Ante la indiferencia de ella, él insiste:
–¿Te conozco?
–Creo que no.
–Entonces te vi en sueños.
–Lo dudo. Generalmente cuando decimos que soñamos con una persona suele ser una racionalización posterior. En los sueños todo es una gelatina confusa. En la vida también, si vamos al caso. La mayoría de lo que vemos en realidad no lo vemos sino que es nuestro cerebro el que rellena los huecos de información usando lo que recuerda de anteriores percepciones.
–Me gustás porque no sos como las demás mujeres– insiste él –, porque sos un enigma. No importa cuánto cueste, algún día tendré la oportunidad de tenerte. Por vos puedo cambiar y convertirme en el hombre perfecto.

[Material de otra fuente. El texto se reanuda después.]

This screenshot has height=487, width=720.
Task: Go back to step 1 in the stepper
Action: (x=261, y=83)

–OK, podrías empezar por dejar de decir frases tan cursis y acosadoras– responde ella y se levanta de la mesa. No le importa que afuera llueva, que afuera siempre llueva, que llueva porque las convenciones narrativas digan que tiene que llover. Sale del bar, sin mirar atrás y sin darse cuenta de que no ha pagado los cafés consumidos ni el sandwich que nunca recibió.

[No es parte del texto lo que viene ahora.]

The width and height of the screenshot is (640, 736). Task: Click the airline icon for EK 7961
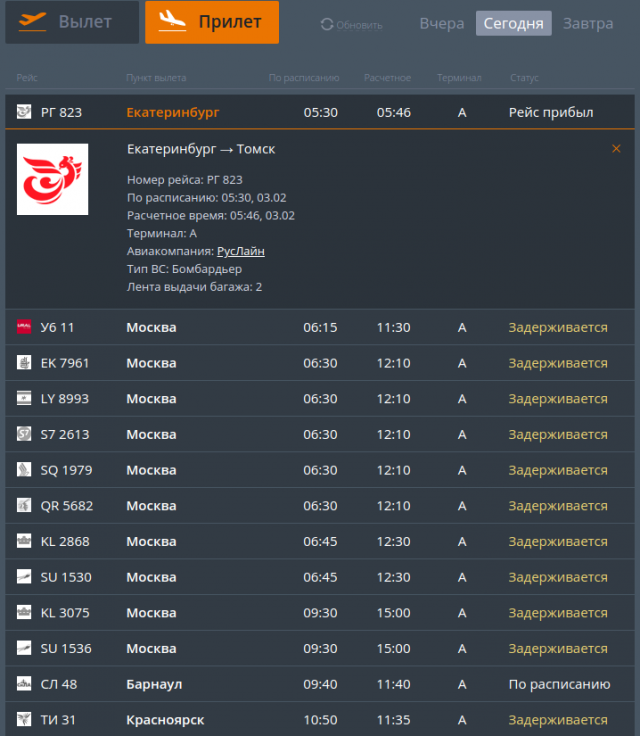click(x=24, y=363)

–Dejá, que los pague el tirifilo este– le dice el dueño del bar al mozo. Una sensación eléctrica recorre el cuerpo de ambos cuando lo toma del brazo para frenar su carrera. Realmente se darían con todo si no fuera porque no están solos y las cosas no están como para perder un cliente, aún uno que es un pelotudo desagradable que les acaba de ahuyentar a la última parroquiana regular que tenían. Aparte, saben que ella volverá, porque siempre vuelve, como las lluvias, como las golondrinas, a sentarse en la mesa, a anotarlo todo, a cuestionarse los límites del realismo, a preguntarse por el sentido de forzar estructuras narrativas al relato de la realidad, cuando la vida no tiene introducción, nudo y desenlace, cuando todo sigue y sigue sin más fin que la muerte misma, en un confuso continuo de rutina y tedio apenas puntuado por momentos interesantes que después convertiremos en anécdotas, donde todo es más prolijo que este caos, donde el clima casi nunca se esmera para dar clima a lo narrado, donde nunca vemos cómo ella se aleja por las calles, empapada, sin paraguas, en un final perfecto mientras la música sube y aparecen los títulos.